The merge runs as a short Lua script on Redis to keep it atomic — no partial merges visible to other readers mid-flight. Note that Redis Lua scripts are atomic on a single node, but in Redis Cluster mode all keys accessed by the script must hash to the same slot. Use hash tags to guarantee co-location: cart:guest:{sess_abc} and cart:user:{9182736} — the curly-brace segment is the hash key, so you must ensure the guest and user cart keys share a tag (or run the merge on the node owning the user cart, or use a proxy that routes both keys to the same shard):

-- KEYS[1] = guest cart key, KEYS[2] = user cart key
local guest = redis.call('HGETALL', KEYS[1])
for i = 1, #guest, 2 do
  local sku = guest[i]
  local qty = tonumber(guest[i+1])
  local existing = tonumber(redis.call('HGET', KEYS[2], sku) or 0)
  if qty > existing then
    redis.call('HSET', KEYS[2], sku, qty)
  end
end
redis.call('DEL', KEYS[1])

Checkout: strongly consistent by requirement

Pricing and promotions at checkout

Never trust a price from the client. At checkout:

Fetch current prices for all SKUs from the Pricing Service.
Apply promotions (coupon codes, buy-2-get-1, category discounts) in a deterministic order.
Compute tax by shipping jurisdiction (typically a call to a tax service like TaxJar or Avalara).
Present the final total to the user for confirmation before capturing payment.

Many systems hold the computed price for a short window (15 minutes) so the user doesn't see it change mid-checkout if a sale ends while they're entering their card details.

Inventory reservation: atomic conditional decrement

The core operation that prevents oversell:

UPDATE inventory
SET    reserved = reserved + :qty,
       available = stock - reserved - :qty
WHERE  sku = :sku
AND    (stock - reserved) >= :qty   -- only succeeds if sufficient stock remains
RETURNING available;

If the UPDATE affects 0 rows, stock was insufficient — return an out-of-stock error. If it succeeds, the reservation is live. This single statement is atomic in Postgres (row-level locking on the sku row), so two concurrent checkouts for the last unit compete at the database level: exactly one wins.

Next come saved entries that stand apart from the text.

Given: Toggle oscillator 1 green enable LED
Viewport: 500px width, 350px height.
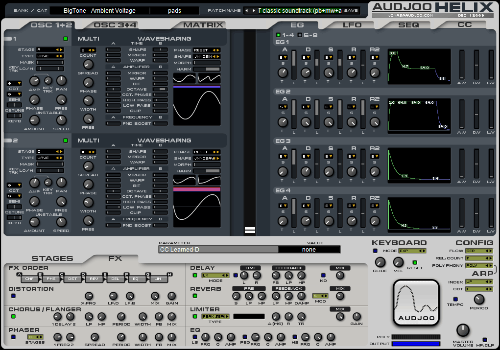Looking at the screenshot, I should [66, 39].
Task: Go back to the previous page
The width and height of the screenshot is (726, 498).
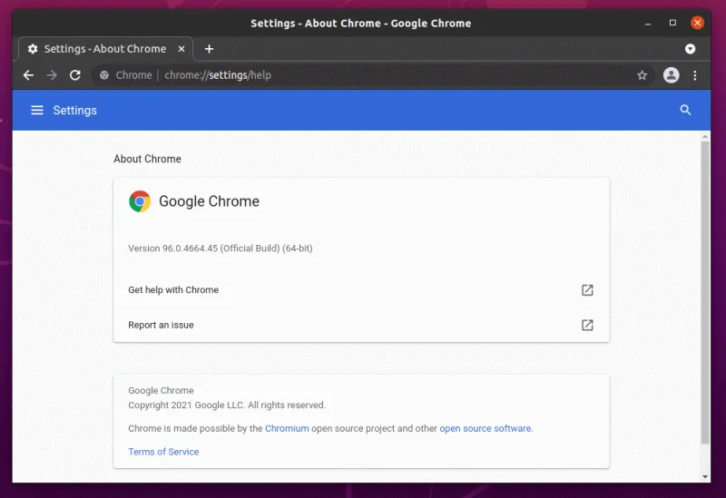Action: click(28, 75)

The reservation carries a reserved_until timestamp. A background job (or Postgres pg_cron) sweeps expired reservations and restores available stock:

WITH released AS (
  UPDATE reservations
  SET    status = 'RELEASED'
  WHERE  expires_at < now()
  AND    status = 'PENDING'
  RETURNING sku, qty
)
UPDATE inventory
SET    reserved = reserved - released.qty
FROM   released
WHERE  inventory.sku = released.sku;

flowchart TD
    CHK[Checkout Service] -->|"UPDATE ... WHERE (stock - reserved) >= qty"| INVDB[(Inventory DB)]
    INVDB -->|0 rows updated| OOS[Return OUT_OF_STOCK]
    INVDB -->|1 row updated| RES[Reservation created<br/>reserved_until = now + TTL]
    RES --> SAGA[Continue saga]
    SWEEP[Background sweeper<br/>pg_cron every minute] -->|expired.expires_at < now| INVDB2[(Inventory DB)]
    INVDB2 -->|"reserved -= qty"| FREE[Stock returned to available]
    style CHK fill:#ff6b1a,color:#0a0a0f
    style INVDB fill:#15803d,color:#fff
    style INVDB2 fill:#15803d,color:#fff
    style OOS fill:#ff2e88,color:#fff
    style SWEEP fill:#0e7490,color:#fff

This is the same inventory-hold pattern used in flash sale systems — the "reserve now, release if not purchased" model that prevents oversell without holding stock permanently.

The checkout saga

The saga runs these steps in order, with compensations for each:

sequenceDiagram
    participant CHK as Checkout Service
    participant INV as Inventory Service
    participant ORD as Order Service
    participant PAY as Payment Service
    participant PSP as Payment Processor

    CHK->>INV: Reserve stock (conditional decrement, TTL ~10–15 min)
    INV-->>CHK: reservation_id or OUT_OF_STOCK
    CHK->>ORD: Create order (status=PENDING, reservation_id)
    ORD-->>CHK: order_id
    CHK->>PAY: Authorize payment (order_id, amount, idempotency_key)
    PAY->>PSP: Charge card
    PSP-->>PAY: auth_code or DECLINED
    PAY-->>CHK: auth_code or DECLINED

    alt Payment declined
        CHK->>ORD: Cancel order (status=CANCELLED)
        CHK->>INV: Release reservation (reservation_id)
    else Payment authorized
        CHK->>ORD: Confirm order (status=CONFIRMED)
        CHK->>INV: Commit reservation (convert reserved → sold)
        CHK->>PAY: Capture payment (auth_code)
        CHK-->>Client: order_id, confirmation
    end

Step	Forward action	Compensation on failure

Reserve inventory | Conditional decrement + TTL | Release reservation (reserved -= qty)
Create order record | INSERT order (PENDING) | UPDATE order status = CANCELLED
Authorize payment | PSP authorization call | Void authorization if already issued
Confirm order | UPDATE order status = CONFIRMED | (terminal; payment capture follows)
Commit reservation | UPDATE reserved → sold in inventory | Reverse commit (sold -= qty, reserved += qty)
Capture payment | PSP capture call | Refund if capture already processed

The saga can be implemented as orchestration (the Checkout Service drives each step synchronously and calls compensations on failure) or choreography (each service listens to events and publishes results). For checkout, orchestration is almost always cleaner. The Checkout Service needs to make decisions about which compensation to call given partial failure — choreography makes that hard to reason about when failures happen in either direction.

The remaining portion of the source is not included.